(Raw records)
□ □ □ □ □ □ □
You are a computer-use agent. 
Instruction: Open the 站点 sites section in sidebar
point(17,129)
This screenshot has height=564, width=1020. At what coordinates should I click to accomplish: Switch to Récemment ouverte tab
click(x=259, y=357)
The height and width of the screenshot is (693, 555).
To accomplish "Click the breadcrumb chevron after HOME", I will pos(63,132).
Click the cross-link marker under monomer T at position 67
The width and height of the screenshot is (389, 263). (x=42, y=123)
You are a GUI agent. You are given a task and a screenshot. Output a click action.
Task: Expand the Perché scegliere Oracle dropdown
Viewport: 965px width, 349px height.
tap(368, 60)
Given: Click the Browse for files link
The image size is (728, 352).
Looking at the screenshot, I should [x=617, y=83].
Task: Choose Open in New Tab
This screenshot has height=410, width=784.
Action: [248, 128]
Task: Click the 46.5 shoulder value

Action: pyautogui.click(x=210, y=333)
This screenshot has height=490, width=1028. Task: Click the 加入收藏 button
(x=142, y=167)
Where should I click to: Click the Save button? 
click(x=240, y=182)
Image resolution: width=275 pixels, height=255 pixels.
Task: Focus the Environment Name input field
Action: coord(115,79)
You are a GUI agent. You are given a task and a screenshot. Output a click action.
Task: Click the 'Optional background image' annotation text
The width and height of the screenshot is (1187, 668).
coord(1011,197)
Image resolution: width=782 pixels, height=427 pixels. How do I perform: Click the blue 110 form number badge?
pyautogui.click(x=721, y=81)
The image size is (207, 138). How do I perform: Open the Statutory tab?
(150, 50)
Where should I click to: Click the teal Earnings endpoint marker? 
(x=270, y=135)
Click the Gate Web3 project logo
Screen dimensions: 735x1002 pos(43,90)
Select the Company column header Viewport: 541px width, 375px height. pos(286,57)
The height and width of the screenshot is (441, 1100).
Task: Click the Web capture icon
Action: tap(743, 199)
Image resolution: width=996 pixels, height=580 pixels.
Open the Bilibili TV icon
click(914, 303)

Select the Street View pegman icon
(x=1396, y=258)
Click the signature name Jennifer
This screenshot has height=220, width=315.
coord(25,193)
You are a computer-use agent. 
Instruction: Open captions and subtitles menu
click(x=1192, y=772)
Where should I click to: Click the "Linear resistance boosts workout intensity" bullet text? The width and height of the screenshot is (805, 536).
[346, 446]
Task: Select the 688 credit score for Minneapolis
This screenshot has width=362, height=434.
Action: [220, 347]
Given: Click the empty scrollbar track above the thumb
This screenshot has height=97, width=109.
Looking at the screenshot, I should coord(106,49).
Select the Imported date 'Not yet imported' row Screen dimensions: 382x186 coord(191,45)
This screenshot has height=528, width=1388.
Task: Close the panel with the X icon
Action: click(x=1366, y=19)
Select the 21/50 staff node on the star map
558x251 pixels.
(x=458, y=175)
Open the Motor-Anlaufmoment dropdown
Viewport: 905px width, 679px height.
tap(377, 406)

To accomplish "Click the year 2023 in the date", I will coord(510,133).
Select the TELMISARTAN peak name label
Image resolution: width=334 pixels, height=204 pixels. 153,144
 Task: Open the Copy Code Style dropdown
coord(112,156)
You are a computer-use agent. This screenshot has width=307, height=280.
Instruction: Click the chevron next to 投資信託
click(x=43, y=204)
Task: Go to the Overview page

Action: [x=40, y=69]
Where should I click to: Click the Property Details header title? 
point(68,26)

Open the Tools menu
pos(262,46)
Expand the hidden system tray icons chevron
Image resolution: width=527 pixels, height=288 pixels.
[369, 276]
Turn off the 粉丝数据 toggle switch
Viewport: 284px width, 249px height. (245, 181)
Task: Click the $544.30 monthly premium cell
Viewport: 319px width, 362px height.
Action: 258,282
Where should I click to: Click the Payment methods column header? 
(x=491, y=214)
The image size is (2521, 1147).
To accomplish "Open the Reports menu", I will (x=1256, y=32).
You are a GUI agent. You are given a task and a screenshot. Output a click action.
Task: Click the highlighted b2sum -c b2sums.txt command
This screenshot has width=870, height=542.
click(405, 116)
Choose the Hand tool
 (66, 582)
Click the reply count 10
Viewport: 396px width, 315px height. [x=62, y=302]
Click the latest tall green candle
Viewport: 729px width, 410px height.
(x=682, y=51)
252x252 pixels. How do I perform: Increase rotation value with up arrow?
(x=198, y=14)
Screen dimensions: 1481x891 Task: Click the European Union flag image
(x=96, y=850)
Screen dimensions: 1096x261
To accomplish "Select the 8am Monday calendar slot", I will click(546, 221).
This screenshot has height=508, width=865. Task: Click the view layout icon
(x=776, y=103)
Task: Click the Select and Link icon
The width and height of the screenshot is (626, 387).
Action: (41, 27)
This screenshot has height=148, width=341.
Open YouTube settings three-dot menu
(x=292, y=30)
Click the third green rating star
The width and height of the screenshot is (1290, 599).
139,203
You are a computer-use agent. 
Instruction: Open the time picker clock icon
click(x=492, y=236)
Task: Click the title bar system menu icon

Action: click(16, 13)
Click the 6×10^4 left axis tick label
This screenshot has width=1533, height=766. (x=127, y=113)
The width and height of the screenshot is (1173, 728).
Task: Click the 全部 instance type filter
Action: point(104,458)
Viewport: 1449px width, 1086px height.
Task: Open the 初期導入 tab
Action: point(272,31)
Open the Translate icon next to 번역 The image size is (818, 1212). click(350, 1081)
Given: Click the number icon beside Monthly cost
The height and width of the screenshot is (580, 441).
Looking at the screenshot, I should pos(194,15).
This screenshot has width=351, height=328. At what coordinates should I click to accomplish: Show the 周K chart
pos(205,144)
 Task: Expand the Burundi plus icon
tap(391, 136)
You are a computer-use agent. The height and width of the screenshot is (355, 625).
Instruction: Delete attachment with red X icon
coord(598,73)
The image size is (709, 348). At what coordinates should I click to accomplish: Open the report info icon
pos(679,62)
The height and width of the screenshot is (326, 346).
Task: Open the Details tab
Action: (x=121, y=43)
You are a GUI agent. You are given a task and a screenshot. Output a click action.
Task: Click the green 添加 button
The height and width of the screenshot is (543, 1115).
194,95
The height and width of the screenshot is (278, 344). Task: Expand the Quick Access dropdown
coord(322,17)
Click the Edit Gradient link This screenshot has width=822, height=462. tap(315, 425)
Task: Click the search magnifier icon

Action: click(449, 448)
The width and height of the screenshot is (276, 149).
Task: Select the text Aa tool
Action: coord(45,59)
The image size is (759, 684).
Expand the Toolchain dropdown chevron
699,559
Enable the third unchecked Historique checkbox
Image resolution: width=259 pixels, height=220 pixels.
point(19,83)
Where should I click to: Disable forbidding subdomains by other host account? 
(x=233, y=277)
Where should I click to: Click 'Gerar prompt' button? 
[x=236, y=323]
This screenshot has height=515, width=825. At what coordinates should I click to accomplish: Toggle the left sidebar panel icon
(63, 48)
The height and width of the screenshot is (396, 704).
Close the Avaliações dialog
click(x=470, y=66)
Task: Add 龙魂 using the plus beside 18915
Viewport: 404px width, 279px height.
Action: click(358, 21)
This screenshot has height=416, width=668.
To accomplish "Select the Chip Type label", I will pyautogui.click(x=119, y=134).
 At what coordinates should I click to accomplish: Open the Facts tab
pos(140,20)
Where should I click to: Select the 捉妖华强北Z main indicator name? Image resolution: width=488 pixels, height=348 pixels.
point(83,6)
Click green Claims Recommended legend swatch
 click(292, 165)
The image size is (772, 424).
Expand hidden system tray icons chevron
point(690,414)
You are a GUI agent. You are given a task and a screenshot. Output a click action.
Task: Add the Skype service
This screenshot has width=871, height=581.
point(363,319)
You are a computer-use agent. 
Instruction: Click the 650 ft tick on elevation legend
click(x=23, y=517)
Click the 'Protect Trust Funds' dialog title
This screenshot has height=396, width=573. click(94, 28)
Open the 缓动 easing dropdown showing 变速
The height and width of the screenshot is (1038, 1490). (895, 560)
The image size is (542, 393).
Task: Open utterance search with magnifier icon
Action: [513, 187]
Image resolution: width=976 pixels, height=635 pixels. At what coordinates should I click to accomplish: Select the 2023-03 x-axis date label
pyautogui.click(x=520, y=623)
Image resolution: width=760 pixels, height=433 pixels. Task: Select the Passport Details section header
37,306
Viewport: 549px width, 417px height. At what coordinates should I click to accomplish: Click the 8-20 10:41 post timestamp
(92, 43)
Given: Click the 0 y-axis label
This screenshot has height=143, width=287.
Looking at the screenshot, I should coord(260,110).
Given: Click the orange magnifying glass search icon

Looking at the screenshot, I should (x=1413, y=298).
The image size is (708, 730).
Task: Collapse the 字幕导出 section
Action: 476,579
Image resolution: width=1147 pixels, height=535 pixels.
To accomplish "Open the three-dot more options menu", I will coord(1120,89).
□ □ □ □ □ □ □
To be done >>
Please identify every line in the rows above that contains the string "green" and copy each of those lines.

Written response >>
Click the latest tall green candle
Click the third green rating star
Task: Click the green 添加 button
Click green Claims Recommended legend swatch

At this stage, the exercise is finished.